* What to do: Please copy exactly the part of the records below that opens with the line containing "Uncheck Geen verzendkosten vanaf" and closes with the line containing "Where should I", leaving out any pictures.

* Data for the task:
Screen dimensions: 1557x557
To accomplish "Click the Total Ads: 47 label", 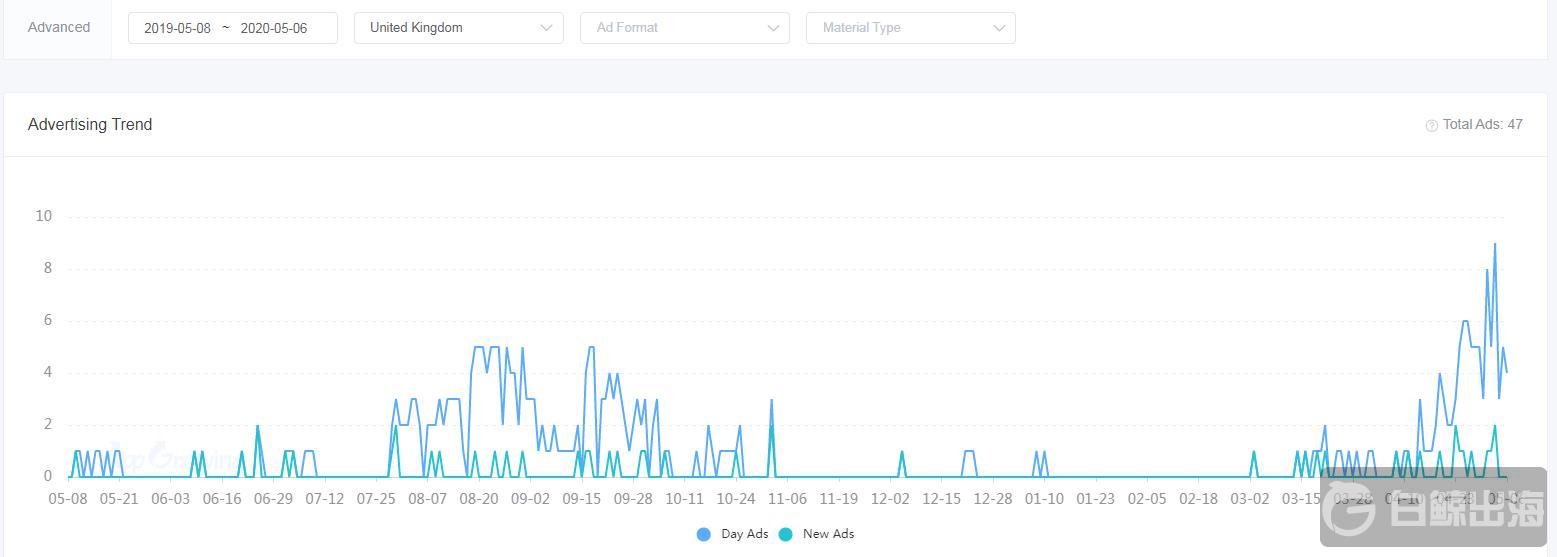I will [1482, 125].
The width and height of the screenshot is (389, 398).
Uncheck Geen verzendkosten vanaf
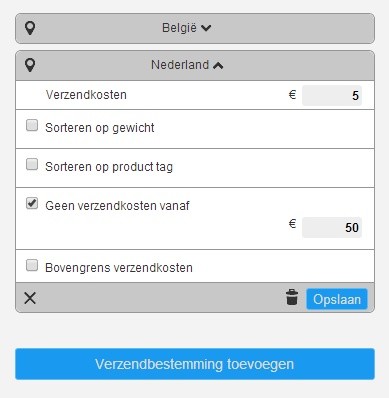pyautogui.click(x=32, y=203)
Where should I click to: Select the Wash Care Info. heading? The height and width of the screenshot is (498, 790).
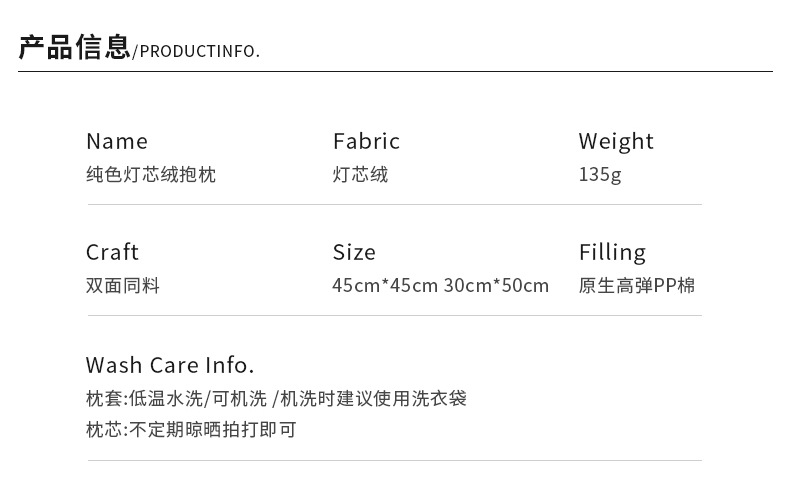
---
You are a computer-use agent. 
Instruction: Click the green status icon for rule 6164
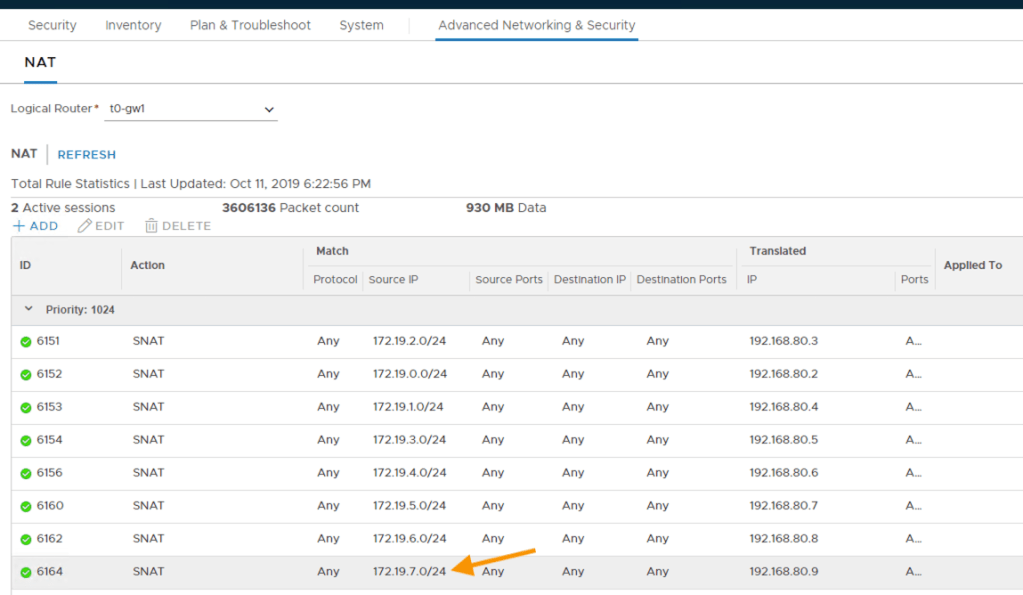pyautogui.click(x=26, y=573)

* Result:
Uncheck Geen verzendkosten vanaf
pyautogui.click(x=32, y=203)
Where should I click to: Select the Wash Care Info. heading? The height and width of the screenshot is (498, 790).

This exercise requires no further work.